The rest of the market was across a sort of plaza, and contained the myriad gypsy wares we had seen at Sao Pedro: cheap plastic toys, random toiletry items you can find at any grocery market, various household goods, sunglasses, and lots of shoes and clothes. My favorite image was of a tall and strongly built dark haired woman loudly hawking her wares while standing up and nursing her toddler. We bought pantufas, or slippers, for Kale’a, pink shearling, and from the other vendors of plants we bought 50 strawberry plants, onions to plant, carrot seeds and 12 small lettuce starts.
I have to admit that being at the market with Kale’a is not the most relaxing shopping experience. While she doesn’t have the wandering tendency that smaller kids have, she wants everything and can be very stubborn. Oh well. We did go to the small playground in the plaza as we were leaving, which was fun.
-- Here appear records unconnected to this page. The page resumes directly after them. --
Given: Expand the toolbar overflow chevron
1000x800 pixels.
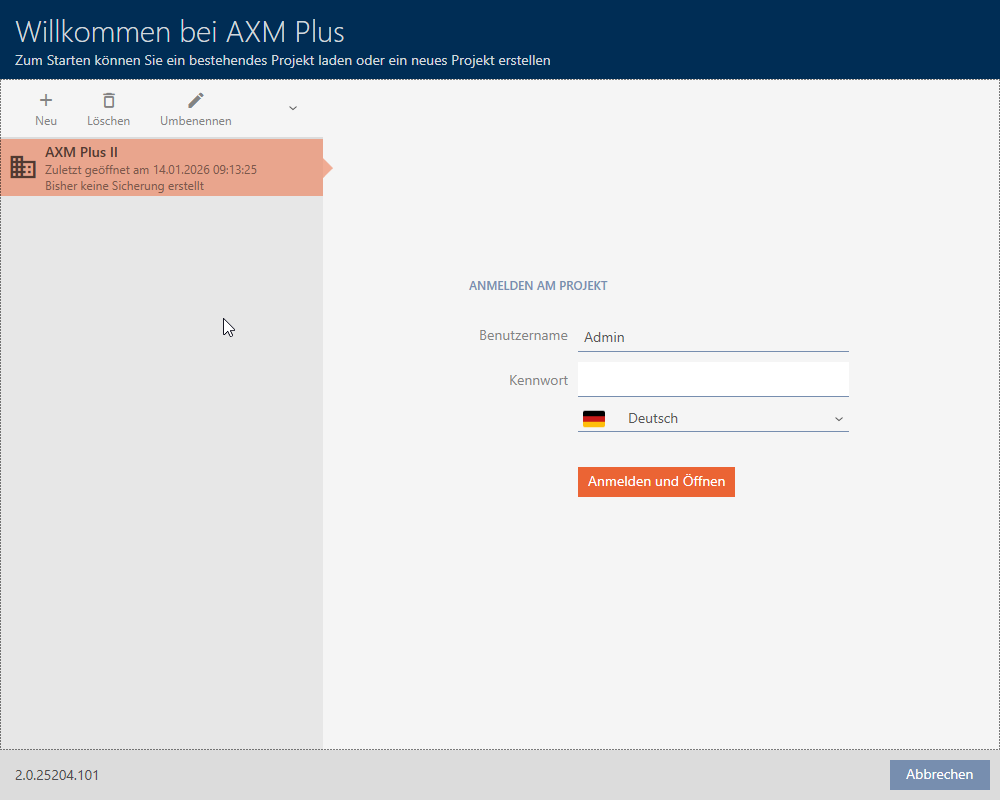Looking at the screenshot, I should (x=293, y=108).
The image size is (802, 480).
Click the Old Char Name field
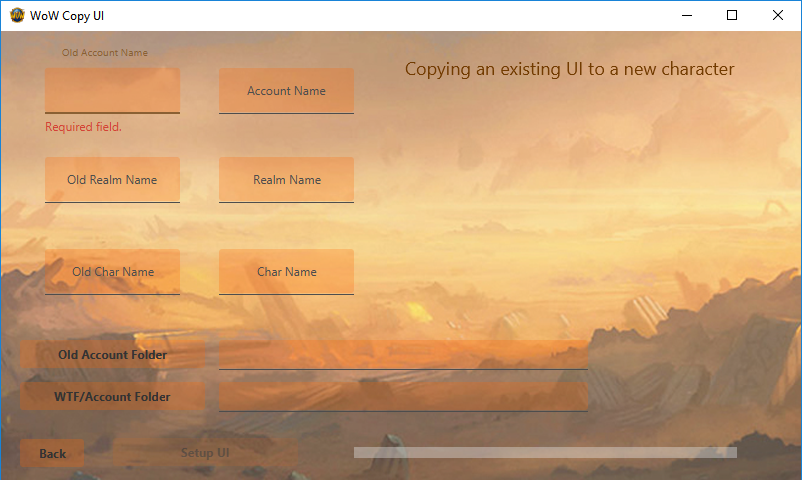pos(113,272)
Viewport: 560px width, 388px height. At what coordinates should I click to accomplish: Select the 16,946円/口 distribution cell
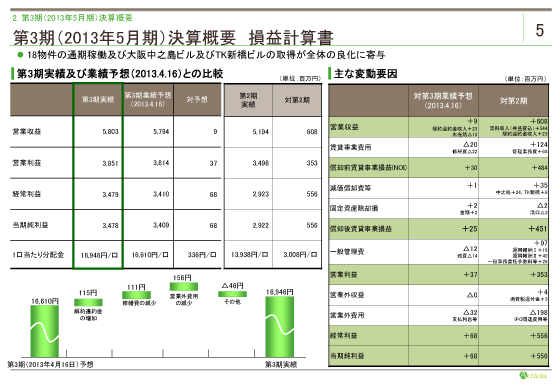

We had one last intense puppy pining episode (I would love to get her a puppy if I could, but besides the fact that we are only here until the summer, there are already three dogs here), which was quickly forgotten when Teresa made a last purchase of two goslings (gansinhos)! Now, I’m not a huge fan of adult geese (gansos), as I am under the impression that they are not the nicest barnyard animals (I like ducks better), but baby geese are very cute, and sweet tempered. The last thing we did was pick up one hazelnut and one olive tree (oliveira) on the way out.
Before we arrived home we got a pay-as-you-go card so that I can use one of the older cell phones (it’s much cheaper here!!) as well as food for the goslings. Teresa was concerned about how the two existing geese would receive the babies, but to our good fortune they took to them in parenting fashion immediately.
The only small downside is that they are rather protective, and Kale’a has been dodging goose hisses all afternoon in her obsession to play with the goslings. I planted the strawberries, lettuce and carrots, and Teresa finished making the tradition cakes, or bolos, for Halloween, o Dia das Bruxas: they have pumpkin, raisins, walnuts and corn flour, are baked in the clay oven outside, and are soooo yummy! I missed the baking of the cakes, as I was doing yoga, but Kale’a conveniently placed some bolo quente (warm) on the windowsill for me as I was finishing.
What a yummy day!
PS we ended the day by singing “On Top of Spaghetti” as Kale’a ate her spaghetti and meatballs and giggled hysterically. I had to dig out my folk song book (?We Sing?) and when putting her to bed I sang a few more, including Scarborough Fair and Over the Rainbow.
PPS Here are a few more pictures of the lovely abundance here:
Happy Halloween, Samhain and Day of the Dead!